During hypovolemia, angiotensin II and aldosterone have a synergistic effect on the sodium chloride cotransporter (NCC) and the ENaCs in the distal nephron, resulting in maximal sodium reabsorption. The resulting decreased distal delivery of sodium, as well as urine flow, reduces the secretion of potassium. In addition, angiotensin II has an inhibitory effect on ROMK, thereby reducing potassium secretion.
Hyperkalemia causes a renin and angiotensin II–independent increase in aldosterone secretion. In the absence of increased angiotensin II levels, NCC inhibition leads to increased sodium delivery to the ENaC. This leads to electrochemical absorption of sodium through ENaC coupled with secretion of potassium through the uninhibited ROMK channels.
17. How does chronic kidney disease affect kidney and colonic potassium excretion?
The loss of nephron mass in patients with progressive chronic kidney disease (CKD) is counterbalanced by an adaptive increase in potassium secretion by the functioning nephrons. This adaptation results in preserved potassium homeostasis until the glomerular filtration rate falls below 15 to 20 mL/min when hyperkalemia may ensue due to the inability to excrete daily dietary potassium load. In addition to kidney clearance, colonic potassium secretion is upregulated in advanced CKD as BK channels in the colonic mucosa increase several fold under the influence of aldosterone.
18. What are some common causes of hypokalemia?
Hypokalemia can occur from one of four mechanisms:
Pseudo-hypokalemia: Artifactual decrease in potassium level after phlebotomy, most commonly due acute leukemia where white blood cells take up the potassium from blood sample.
Redistribution: Shifts from ECF to ICF due to insulin, aldosterone and β2 adrenergic agonists, hypokalemic period paralysis.
Increased GI losses: chronic diarrhea, vomiting, nasogastric suction, laxative abuse.
Kidney potassium loss: Drugs (diuretics and others), primary and secondary hyperaldosteronism, hypomagnesemia, Bartter, Gitelman, and Liddle syndrome, bicarbonaturia from metabolic alkalosis, and renal tubular acidosis.

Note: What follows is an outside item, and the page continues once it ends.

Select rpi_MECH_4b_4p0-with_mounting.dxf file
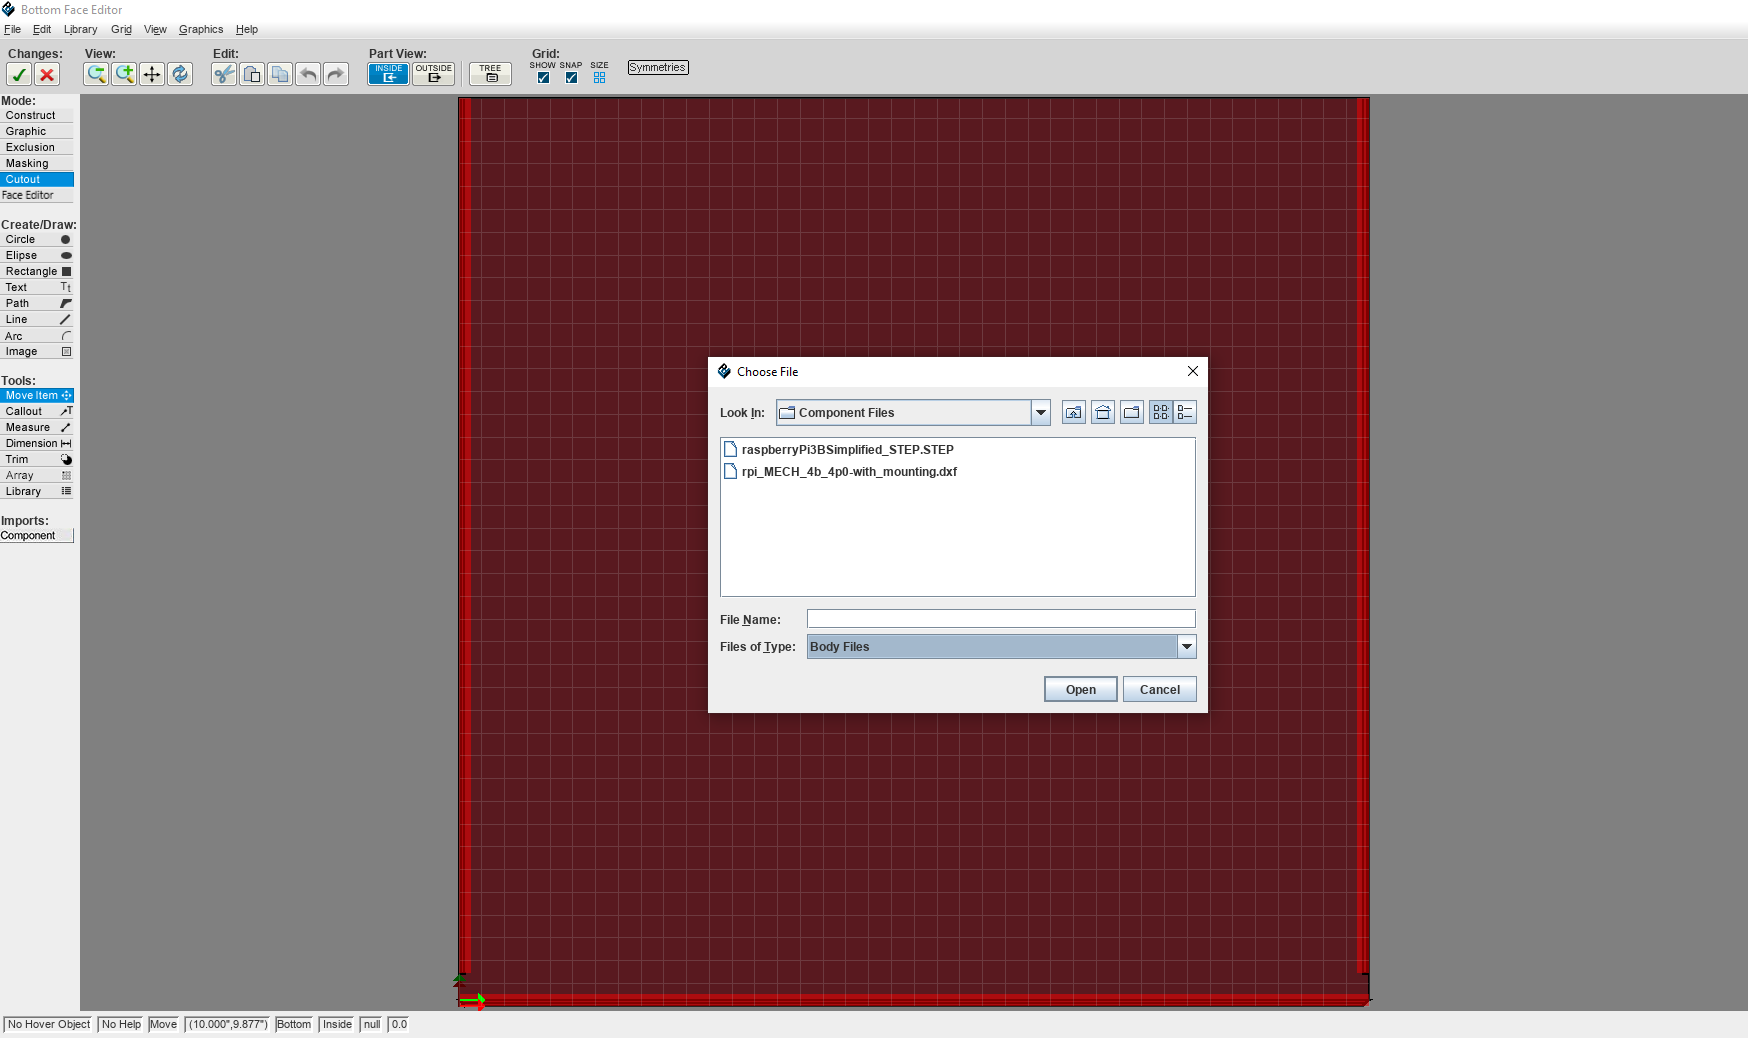Viewport: 1748px width, 1038px height. [848, 471]
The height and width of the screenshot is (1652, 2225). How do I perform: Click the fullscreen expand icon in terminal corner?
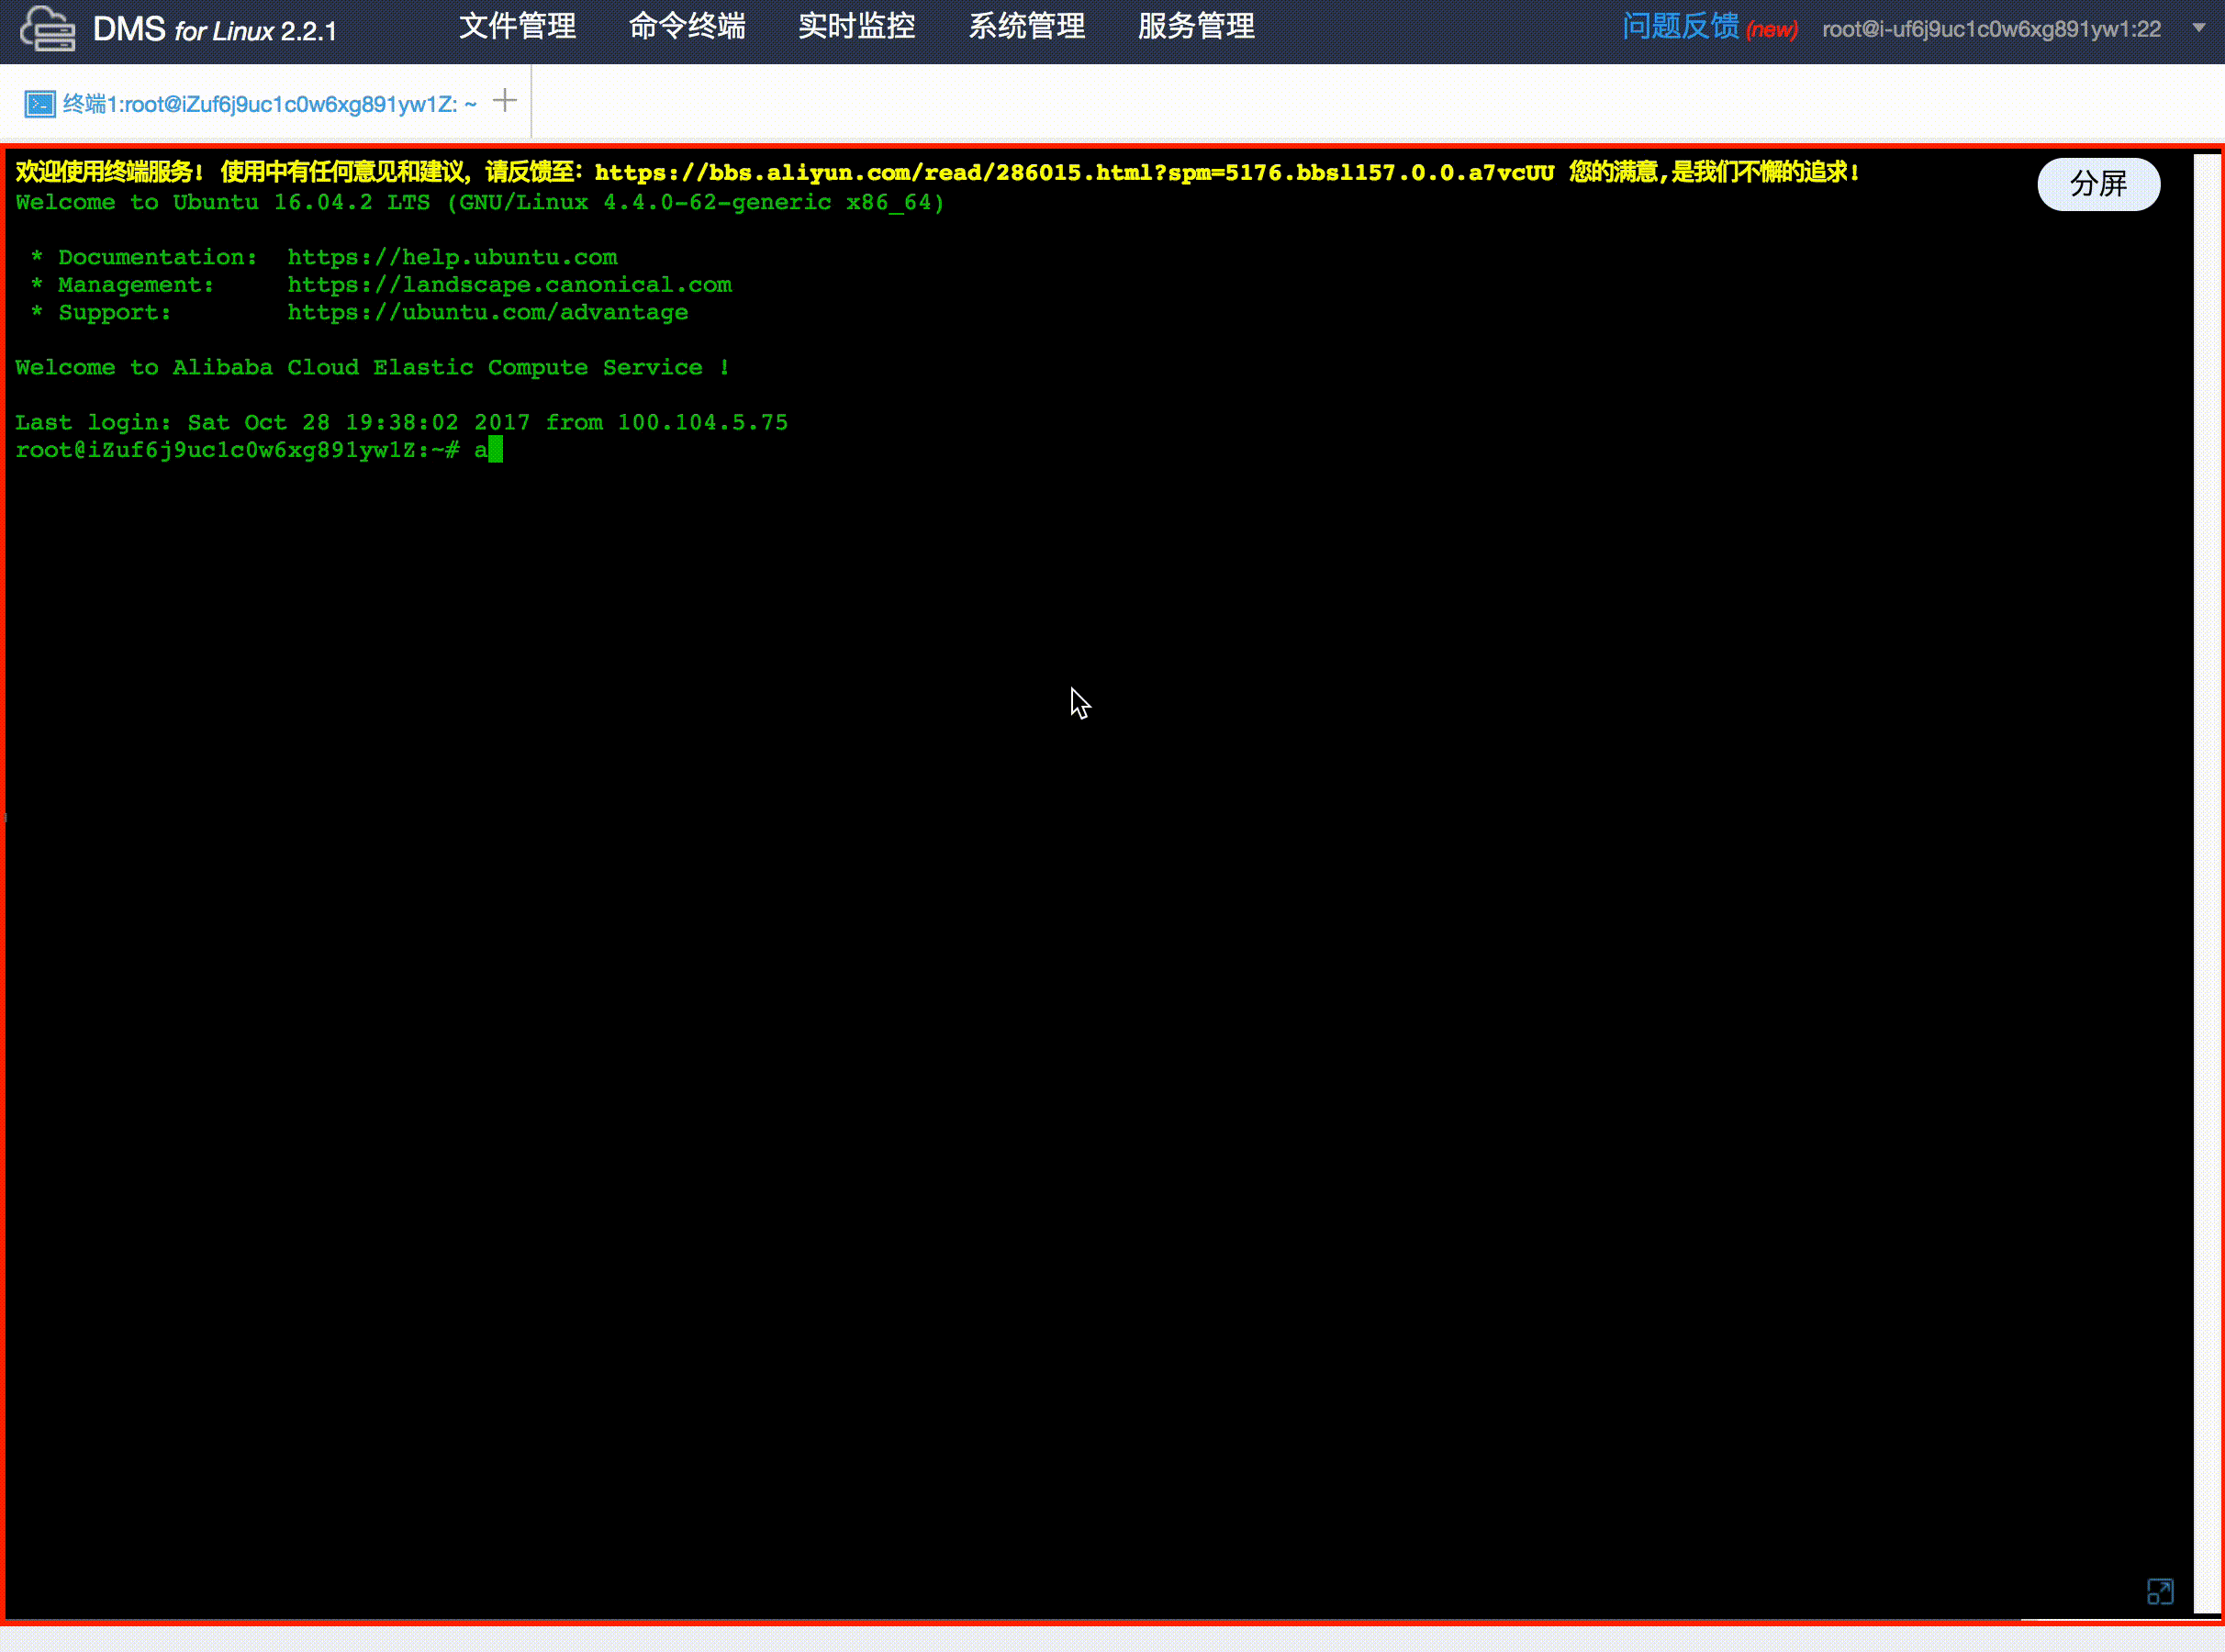coord(2160,1591)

Reduced effective arterial blood volume due to GI fluid losses or diuretics stimulates aldosterone secretion increasing potassium secretion.
19. How do loop or thiazide diuretics cause kidney potassium loss?
Diuretics increase distal delivery of sodium and water:
Loop diuretics inhibit Na + -K + -2Cl − cotransporters in the thick ascending limb of loop of Henle
Thiazide and thiazide-like diuretics inhibit Na + -Cl − cotransporter in the distal convoluted tubule
This leads to increased potassium secretion in the principal cells of the distal nephron. In addition, the volume depletion caused by diuretics stimulates increased aldosterone production resulting in increased potassium secretion.
20. What urine studies can help in the evaluation of hypokalemia?
A spot urine potassium-to-creatinine ratio of more than 13 mEq/g of creatinine in the presence of hypokalemia suggests kidney potassium wasting. Similarly, a 24-hour urine potassium excretion of more than 25 to 30 mEq/day in the setting of hypokalemia may suggest kidney potassium wasting.